After the cluster was assembled, I soldered all of the ground connections to the sliver of PCB. With all of that done I soldered the ground tab of the RCA jack to the board then the C4 capacitor leg to the core of the jack. The last connections were the power connections and zip-tying the leads to the board.
There are just a few more pictures that I uploaded to Flickr.
After the build I hooked up the signal generator to a BNC T-Junction and a 50Ω dummy load and connected it to the oscilloscope to check the frequency. A nice consistent waveform and rock solid 8 mV current draw and 2.25 MHz frequency.
An easy project that has some potential to make a serious multi-band signal generator for bench testing, also a good jump off point to a series of VXO projects.

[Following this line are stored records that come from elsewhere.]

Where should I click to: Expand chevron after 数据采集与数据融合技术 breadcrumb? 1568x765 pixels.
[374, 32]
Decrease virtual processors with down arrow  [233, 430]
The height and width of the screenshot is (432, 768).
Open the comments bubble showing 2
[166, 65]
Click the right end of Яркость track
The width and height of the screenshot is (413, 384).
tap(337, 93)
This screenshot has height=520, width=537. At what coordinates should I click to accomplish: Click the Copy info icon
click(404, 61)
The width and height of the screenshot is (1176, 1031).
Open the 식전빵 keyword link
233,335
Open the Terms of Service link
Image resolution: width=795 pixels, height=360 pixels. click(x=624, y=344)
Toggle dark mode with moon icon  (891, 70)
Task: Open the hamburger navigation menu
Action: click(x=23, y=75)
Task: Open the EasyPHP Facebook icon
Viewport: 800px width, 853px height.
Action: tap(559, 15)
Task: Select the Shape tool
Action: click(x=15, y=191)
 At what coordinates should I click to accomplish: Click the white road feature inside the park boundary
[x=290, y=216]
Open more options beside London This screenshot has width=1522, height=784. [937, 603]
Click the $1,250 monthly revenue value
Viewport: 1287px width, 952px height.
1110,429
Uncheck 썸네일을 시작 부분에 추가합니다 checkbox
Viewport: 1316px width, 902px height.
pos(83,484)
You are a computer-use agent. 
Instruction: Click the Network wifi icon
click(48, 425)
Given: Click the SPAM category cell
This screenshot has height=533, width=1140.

I tried, to no avail, to pick up a signal with the Direct Conversion receiver project. Turned out that the receiver was well below the 40 meter band running 6.4 MHz to 6.8 MHz. Needless to say it wasn’t going to pick up a signal from this transmitter.
After tuning the receiver up to the 40 meter amateur band, actually it covers the band and almost 100 kHz beyond in both direction, it now picks up this transmitter very well with a 10 inch wire antenna on the transmitter just sitting on the desk near the receiver. No connection required.
I am very happy with both projects and the new addition to the bench tools that made it all possible, the Lafayette signal generator.
There are several things that may evolve from this little transmitter. If I take this basic project and extend it into something else I will post link(s).